Marty Horn

No. 13, 14
- Position: Quarterback

Personal information
- Born: November 14, 1963 (age 62) Orange, New Jersey, U.S.
- Listed height: 6 ft 2 in (1.88 m)
- Listed weight: 205 lb (93 kg)

Career information
- High school: Millburn (Millburn, New Jersey)
- College: Lehigh
- NFL draft: 1986: undrafted

Career history
- New York Giants (1986)*; New York Jets (1986-1987)*; Philadelphia Eagles (1987);
- * Offseason and/or practice squad member only

Career NFL statistics
- TD–INT: 0-0
- Passing yards: 68
- Passer rating: 65.7
- Stats at Pro Football Reference

= Marty Horn =

American football player (born 1963)

Martin Louis Horn (born March 27, 1963) is an American former professional football player who was a quarterback for one season with the Philadelphia Eagles of the National Football League (NFL) in 1987. He played college football for the Lehigh Mountain Hawks.

==Early life==
Horn was born in Orange, New Jersey and grew up in the Short Hills section of Millburn, New Jersey, where he attended Millburn High School.
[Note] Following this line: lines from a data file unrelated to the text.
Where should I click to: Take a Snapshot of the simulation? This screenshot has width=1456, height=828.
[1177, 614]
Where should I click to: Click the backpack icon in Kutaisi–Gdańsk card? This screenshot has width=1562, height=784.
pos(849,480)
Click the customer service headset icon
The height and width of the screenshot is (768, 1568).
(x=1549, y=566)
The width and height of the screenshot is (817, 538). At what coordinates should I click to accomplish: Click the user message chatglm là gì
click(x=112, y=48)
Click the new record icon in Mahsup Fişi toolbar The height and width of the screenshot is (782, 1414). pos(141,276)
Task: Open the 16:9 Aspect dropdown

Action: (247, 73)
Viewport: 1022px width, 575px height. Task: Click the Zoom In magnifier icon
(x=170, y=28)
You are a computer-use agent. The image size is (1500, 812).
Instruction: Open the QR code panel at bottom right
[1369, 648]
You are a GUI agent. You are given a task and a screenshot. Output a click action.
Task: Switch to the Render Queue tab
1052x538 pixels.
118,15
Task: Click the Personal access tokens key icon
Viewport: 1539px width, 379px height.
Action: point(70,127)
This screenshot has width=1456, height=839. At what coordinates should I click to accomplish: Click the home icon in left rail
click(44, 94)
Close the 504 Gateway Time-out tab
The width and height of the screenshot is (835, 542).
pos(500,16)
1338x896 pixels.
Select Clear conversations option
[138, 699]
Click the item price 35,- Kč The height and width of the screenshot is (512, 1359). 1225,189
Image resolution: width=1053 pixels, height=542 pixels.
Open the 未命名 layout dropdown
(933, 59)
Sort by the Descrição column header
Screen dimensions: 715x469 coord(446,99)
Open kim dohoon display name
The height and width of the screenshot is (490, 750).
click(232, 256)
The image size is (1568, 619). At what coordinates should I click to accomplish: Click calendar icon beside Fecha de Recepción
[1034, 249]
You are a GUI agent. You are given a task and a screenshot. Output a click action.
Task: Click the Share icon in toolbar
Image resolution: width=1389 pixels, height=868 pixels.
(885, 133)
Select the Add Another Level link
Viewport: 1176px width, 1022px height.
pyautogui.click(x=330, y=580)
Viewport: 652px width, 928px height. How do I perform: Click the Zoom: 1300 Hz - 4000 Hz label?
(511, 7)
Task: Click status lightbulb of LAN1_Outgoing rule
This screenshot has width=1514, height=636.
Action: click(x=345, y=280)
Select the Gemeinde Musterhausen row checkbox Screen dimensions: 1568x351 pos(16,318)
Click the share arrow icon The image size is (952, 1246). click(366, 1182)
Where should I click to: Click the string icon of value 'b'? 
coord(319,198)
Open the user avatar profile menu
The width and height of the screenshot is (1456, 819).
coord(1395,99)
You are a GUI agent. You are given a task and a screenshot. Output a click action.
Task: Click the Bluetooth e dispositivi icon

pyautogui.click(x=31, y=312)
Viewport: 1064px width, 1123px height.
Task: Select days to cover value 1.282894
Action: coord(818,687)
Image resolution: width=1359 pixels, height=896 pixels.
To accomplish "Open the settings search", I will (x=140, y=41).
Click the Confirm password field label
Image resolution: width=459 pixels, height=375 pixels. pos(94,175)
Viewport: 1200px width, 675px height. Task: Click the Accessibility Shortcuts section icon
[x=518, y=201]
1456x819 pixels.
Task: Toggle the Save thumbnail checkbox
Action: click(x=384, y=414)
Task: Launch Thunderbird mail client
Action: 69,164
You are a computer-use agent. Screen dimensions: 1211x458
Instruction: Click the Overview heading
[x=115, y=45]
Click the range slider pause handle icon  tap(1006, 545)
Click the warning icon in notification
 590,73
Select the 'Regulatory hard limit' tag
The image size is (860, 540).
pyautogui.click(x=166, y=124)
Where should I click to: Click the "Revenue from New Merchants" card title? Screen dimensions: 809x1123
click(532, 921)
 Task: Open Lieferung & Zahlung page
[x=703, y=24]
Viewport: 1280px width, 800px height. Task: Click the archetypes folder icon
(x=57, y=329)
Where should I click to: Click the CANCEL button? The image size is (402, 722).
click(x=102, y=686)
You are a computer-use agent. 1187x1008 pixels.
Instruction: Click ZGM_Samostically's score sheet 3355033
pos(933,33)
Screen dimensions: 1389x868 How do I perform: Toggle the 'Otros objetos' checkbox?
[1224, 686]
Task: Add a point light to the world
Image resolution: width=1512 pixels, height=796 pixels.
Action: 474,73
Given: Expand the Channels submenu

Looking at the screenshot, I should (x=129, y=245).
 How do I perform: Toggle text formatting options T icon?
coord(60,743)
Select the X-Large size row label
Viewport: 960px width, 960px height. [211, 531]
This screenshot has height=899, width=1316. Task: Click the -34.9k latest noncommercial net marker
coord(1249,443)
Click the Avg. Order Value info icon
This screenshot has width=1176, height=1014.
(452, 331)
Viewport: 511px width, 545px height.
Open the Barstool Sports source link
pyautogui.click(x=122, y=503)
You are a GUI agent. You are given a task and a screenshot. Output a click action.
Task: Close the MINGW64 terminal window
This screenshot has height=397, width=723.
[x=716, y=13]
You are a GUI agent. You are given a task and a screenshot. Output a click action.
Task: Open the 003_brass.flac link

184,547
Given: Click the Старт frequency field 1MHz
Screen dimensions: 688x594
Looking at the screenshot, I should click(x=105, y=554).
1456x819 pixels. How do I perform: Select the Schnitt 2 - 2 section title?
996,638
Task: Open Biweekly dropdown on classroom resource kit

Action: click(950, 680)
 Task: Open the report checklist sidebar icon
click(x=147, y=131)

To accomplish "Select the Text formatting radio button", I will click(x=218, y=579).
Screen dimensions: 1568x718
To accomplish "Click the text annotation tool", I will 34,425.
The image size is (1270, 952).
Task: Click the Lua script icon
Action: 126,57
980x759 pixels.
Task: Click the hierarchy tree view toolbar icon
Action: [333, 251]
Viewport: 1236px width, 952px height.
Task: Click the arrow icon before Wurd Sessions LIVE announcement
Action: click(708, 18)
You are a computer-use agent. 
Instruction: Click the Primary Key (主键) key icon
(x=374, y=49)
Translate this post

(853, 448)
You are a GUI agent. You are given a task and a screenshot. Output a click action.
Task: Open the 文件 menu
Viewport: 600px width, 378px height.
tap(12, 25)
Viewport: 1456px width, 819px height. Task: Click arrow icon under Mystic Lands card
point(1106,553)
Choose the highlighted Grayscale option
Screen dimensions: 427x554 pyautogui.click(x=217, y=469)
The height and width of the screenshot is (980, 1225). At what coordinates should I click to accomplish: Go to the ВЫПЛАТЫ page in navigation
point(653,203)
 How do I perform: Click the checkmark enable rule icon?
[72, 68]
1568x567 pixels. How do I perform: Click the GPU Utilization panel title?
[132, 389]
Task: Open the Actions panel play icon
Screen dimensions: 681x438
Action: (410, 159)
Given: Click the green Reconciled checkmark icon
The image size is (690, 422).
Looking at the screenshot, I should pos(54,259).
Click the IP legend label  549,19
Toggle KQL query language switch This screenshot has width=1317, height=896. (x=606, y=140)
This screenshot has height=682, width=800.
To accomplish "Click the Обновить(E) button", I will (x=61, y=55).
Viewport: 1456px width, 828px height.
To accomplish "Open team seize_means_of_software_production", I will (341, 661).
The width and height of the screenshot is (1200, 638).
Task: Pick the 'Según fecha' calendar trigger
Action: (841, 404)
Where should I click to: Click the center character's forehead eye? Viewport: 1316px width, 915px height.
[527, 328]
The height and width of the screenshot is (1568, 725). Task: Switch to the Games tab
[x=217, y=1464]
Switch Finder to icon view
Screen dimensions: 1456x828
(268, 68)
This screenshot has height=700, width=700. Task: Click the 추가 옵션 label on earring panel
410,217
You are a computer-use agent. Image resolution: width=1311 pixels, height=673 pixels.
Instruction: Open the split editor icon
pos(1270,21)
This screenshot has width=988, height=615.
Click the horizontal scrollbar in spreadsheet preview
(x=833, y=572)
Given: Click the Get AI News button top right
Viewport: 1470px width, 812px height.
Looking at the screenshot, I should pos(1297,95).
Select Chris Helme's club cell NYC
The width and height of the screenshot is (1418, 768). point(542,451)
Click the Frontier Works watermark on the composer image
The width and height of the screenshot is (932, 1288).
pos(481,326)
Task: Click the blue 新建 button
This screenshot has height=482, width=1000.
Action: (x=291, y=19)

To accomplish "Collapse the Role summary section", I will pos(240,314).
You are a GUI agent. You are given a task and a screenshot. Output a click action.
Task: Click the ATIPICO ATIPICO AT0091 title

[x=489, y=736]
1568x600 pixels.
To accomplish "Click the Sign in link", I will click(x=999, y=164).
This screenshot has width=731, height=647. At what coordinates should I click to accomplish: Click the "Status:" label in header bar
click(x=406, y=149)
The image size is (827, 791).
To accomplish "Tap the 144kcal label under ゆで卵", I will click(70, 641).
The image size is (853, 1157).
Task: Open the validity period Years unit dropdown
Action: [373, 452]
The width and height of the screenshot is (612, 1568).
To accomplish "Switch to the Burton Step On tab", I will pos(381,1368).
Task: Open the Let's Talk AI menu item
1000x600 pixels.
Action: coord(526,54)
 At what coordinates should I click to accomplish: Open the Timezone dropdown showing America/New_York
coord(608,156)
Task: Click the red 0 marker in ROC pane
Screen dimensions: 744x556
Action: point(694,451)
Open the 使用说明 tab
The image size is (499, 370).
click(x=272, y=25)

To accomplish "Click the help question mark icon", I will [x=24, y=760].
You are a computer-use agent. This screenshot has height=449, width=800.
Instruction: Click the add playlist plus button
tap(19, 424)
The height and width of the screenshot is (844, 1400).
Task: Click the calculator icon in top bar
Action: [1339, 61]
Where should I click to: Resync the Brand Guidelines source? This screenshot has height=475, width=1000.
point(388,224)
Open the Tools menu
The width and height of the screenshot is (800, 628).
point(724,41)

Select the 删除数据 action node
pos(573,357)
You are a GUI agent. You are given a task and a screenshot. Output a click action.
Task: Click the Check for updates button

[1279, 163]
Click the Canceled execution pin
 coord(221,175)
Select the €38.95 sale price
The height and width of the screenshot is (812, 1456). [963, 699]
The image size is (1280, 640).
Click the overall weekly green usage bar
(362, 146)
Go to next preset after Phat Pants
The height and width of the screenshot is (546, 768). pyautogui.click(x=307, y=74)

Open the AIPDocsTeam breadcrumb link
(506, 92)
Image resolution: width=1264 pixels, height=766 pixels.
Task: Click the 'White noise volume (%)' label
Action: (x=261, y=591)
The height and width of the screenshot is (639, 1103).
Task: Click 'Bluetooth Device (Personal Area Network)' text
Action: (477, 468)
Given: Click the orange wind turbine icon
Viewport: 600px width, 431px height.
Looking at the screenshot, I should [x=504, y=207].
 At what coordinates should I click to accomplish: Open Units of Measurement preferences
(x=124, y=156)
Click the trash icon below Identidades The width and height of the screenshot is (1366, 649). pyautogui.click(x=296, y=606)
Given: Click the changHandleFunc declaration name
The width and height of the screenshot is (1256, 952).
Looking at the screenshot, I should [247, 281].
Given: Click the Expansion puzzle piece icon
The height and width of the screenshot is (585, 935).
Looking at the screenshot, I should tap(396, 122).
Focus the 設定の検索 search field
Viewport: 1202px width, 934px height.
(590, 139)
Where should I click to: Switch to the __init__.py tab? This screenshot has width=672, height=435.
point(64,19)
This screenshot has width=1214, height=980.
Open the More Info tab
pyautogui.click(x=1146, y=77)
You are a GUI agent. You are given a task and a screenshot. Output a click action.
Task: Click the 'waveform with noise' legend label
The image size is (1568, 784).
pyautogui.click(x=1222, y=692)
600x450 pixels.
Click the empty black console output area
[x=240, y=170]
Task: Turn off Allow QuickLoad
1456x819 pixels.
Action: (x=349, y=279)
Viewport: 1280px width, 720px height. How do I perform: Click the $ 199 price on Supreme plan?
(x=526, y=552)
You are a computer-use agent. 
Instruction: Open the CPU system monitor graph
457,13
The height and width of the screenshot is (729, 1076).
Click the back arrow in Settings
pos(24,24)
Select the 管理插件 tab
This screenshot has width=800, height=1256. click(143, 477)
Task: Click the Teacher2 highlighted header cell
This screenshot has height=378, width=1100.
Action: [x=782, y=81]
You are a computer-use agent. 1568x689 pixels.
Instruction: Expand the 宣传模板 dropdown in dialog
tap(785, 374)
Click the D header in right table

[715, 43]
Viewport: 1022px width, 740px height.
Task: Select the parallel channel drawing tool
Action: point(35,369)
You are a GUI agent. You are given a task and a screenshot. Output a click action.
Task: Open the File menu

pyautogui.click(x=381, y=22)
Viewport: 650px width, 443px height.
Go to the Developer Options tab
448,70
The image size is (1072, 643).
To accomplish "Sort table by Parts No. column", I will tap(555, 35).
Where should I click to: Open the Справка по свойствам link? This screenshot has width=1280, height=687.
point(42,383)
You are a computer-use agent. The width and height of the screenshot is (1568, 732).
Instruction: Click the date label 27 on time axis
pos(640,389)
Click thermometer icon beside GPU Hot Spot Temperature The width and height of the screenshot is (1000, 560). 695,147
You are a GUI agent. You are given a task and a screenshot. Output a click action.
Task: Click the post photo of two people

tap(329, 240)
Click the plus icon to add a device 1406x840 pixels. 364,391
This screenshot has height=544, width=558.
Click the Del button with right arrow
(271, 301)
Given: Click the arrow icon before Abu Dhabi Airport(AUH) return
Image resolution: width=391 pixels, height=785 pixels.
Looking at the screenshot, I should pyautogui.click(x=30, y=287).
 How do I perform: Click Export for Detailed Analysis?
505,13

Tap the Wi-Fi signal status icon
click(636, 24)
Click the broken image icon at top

After graduating from Millburn he completed a postgraduate year at Milford Academy.

==College career==
Horn was a four-year starter for the Lehigh Engineers, taking over as a freshman after the team's first-string quarterback was injured in a game against Penn. As a sophomore he was named an honorable mention All-American and finished third in Division I-AA in passer rating as a junior. Horn was named an honorable mention All-American again as a senior in 1985. He finished his collegiate career with 9,120 yards and 62 touchdowns, both school records.

==Professional career==
Horn was signed by the New York Jets as an undrafted free agent in 1986 after a tryout with the team, but was cut during training camp. He was re-signed by the Jets during the 1987 offseason but was waived again at the end of the preseason. Horn was signed by the Philadelphia Eagles as a replacement player during the 1987 NFL players strike. He served as the backup to Scott Tinsley and appeared in one game, completing five of eleven passes for 68 yards in a 41–22 loss to the Dallas Cowboys on October 11, 1987. Horn was released after the strike ended.

==Personal life==
After retiring from football Horn joined his brothers in running two restaurants owned by his family in West Orange, New Jersey. He also served as an analyst on Lehigh football broadcasts for 20 years. Horn is the offensive coordinator and quarterbacks coach at Madison High School and coached both of his sons.